Moved by the ideals of the Progressive Era, Craighead championed various political and social reforms, including the commission form of municipal government, women’s voting rights, increased funding for public education and public infrastructure, and improved living conditions for urban dwellers. Craighead’s racial views were sympathetic to African Americans, and he refrained from the race-baiting that was characteristic of many other southern writers after 1900. But like his fellow progressive southerners, Craighead’s writings on race are distinctly paternalistic toward African Americans. Race was only one of Craighead’s many editorial concerns over the years, however. He wrote well-crafted treatises on politics, religion, wars, diplomacy, education, trade, hurricanes, and hundreds of other topics, but always with a steadfast focus on Mobile and its future as a city of the New South.

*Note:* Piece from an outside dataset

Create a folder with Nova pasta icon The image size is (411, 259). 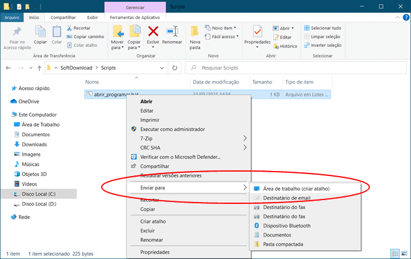(195, 35)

Craighead was born in Nashville, Tennessee, on April 4, 1852, the son of James Brown Craighead, an attorney, and Ellen Kirkman Erwin. The Craighead family included lawyers, planters, and clergymen who left North Carolina for Nashville in the early nineteenth century. Craighead’s great-grandfather, Thomas B. Craighead, served as the first pastor of Nashville’s First Presbyterian Church. A friend of Andrew Jackson’s, the Reverend Craighead organized Nashville’s relief effort for the survivors of the Fort Mims Massacre during the Creek War of 1813-14.
Lura Craighead The Civil War and Reconstruction had a lasting impact on the young Craighead and deeply influenced his later writing. He attended private and public schools in Nashville and, from 1866 to 1868, studied at the Grammar School of Racine College in Wisconsin. At age 16 he returned to his hometown and studied law at Nashville College (now Peabody College of Education and Human Development at Vanderbilt University), where he first forayed into journalism. He earned a bachelor’s degree in literature in 1872. Craighead then went to Europe to study law and philosophy in London and Leipzig, Germany, and became fluent in French, German, and Italian. Craighead returned to Nashville in 1877, read law and was admitted to the Tennessee bar, though he did not practice.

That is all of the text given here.